La culture, nous a persuadés André Malraux, est bien « l’héritage de la noblesse du monde » (et non pas celle d’une suffisance piteusement altière !). Noblesse reconnue à tous, depuis une certaine nuit du 4 août, et non pas réservée à un petit nombre d’élus qui la confisqueraient, à la mode pseudo-janséniste où piètrement élitique (2) !

Alors, il faut dès l’École, dans l’École, qu’aucune discipline ne s’arroge quasi-institutionnellement le droit de regarder de haut les autres disciplines (ni aucun « titre » d’autres « titres »). Il convient qu’aucun parcours d’élève ni ralentissement (ou retard) ne fassent l’objet de sarcasmes ou de prédictions dépréciatives. Il devient indispensable qu’aucune aptitude, parce qu’elle serait plus physique ou manuelle, ne soit brocardée.

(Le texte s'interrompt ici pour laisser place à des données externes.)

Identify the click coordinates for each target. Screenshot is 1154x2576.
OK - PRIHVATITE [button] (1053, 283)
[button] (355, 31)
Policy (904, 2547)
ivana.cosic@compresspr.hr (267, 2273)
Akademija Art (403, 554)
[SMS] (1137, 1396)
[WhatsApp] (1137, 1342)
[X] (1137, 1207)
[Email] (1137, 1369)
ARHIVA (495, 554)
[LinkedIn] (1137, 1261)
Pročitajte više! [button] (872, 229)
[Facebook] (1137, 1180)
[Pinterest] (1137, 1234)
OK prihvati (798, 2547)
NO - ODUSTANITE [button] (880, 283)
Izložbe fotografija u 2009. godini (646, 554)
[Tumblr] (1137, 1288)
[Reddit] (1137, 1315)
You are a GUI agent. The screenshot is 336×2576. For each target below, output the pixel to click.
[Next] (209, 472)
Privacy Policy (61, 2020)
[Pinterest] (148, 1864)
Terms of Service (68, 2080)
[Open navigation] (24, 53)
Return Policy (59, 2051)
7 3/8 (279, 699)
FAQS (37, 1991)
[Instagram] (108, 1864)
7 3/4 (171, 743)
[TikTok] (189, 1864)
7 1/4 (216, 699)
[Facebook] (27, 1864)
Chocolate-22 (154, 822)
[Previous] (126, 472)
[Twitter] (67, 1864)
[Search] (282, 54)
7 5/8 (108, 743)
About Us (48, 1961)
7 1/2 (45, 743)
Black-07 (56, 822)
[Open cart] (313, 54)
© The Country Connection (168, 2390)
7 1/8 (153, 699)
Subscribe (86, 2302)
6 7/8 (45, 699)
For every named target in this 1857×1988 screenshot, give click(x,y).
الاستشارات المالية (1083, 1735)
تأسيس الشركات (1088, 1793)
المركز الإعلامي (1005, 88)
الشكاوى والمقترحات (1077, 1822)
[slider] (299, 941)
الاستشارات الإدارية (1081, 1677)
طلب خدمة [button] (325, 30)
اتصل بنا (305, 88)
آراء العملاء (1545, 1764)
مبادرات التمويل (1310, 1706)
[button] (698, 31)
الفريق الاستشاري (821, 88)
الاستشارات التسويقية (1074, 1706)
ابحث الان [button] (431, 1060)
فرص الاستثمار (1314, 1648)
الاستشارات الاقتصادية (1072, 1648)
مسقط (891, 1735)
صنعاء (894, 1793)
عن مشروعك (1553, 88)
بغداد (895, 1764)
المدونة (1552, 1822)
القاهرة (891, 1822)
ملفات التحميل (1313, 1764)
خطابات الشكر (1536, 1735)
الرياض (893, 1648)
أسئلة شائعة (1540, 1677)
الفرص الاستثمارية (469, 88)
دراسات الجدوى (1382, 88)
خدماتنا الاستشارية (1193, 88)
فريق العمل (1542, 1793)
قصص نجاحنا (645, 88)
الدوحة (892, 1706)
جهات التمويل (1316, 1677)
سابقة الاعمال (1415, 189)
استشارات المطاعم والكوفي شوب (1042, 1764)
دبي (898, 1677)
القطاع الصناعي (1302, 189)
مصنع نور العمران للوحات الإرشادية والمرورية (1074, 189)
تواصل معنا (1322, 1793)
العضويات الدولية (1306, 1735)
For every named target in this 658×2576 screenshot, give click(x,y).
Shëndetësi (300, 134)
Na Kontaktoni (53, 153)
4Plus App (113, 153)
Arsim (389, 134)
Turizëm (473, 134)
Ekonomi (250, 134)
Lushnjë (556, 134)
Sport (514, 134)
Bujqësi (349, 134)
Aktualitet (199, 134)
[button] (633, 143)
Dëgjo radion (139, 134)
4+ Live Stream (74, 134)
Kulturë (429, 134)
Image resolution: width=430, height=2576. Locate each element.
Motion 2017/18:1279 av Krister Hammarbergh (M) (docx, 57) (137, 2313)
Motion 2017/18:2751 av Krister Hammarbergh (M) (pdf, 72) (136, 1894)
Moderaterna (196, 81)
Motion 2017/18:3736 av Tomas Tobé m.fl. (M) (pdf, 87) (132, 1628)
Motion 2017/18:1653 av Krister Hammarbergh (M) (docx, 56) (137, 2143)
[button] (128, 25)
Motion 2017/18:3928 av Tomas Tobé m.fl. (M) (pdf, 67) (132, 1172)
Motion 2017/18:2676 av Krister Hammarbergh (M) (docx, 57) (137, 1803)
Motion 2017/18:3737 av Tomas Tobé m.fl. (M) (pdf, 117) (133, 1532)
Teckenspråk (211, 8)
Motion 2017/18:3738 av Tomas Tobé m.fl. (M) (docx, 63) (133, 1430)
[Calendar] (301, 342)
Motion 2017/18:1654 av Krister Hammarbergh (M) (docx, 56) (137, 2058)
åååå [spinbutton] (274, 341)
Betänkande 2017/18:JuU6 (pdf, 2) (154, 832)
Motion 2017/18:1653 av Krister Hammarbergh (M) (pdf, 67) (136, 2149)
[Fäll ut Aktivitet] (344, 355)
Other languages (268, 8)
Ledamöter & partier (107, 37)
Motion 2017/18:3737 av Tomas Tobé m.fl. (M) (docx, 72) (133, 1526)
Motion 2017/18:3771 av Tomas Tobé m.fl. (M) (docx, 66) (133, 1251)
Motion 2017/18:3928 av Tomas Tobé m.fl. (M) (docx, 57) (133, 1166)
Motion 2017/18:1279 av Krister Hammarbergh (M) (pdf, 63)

Pourrait-on oublier l’exorde de d’Alembert, dans son « Discours préliminaire » à l’Encyclopédie : « La société, en respectant avec justice les grands esprits qui l’éclairent, ne doit point avilir les mains qui la servent. [...] C’est peut-être chez les artisans qu’il faut aller chercher les preuves les plus admirables de la sagacité de l’esprit, de sa patience et de ses ressources » (3) ? Ne peut-on renouer avec l’Encyclopédie, en deçà du XIXe siècle ! ?

Pour une encyclopédie retrouvée

Il importe, à cet effet, que les ambitions affichées par l’École ne demeurent pas confinées, dans notre pays, sur l’Olympe des maîtrises abstraites. Nous avons beaucoup à faire pour nous dégager d’une fausse conception des contenus (alourdis) ou de la culture (distinguée ?).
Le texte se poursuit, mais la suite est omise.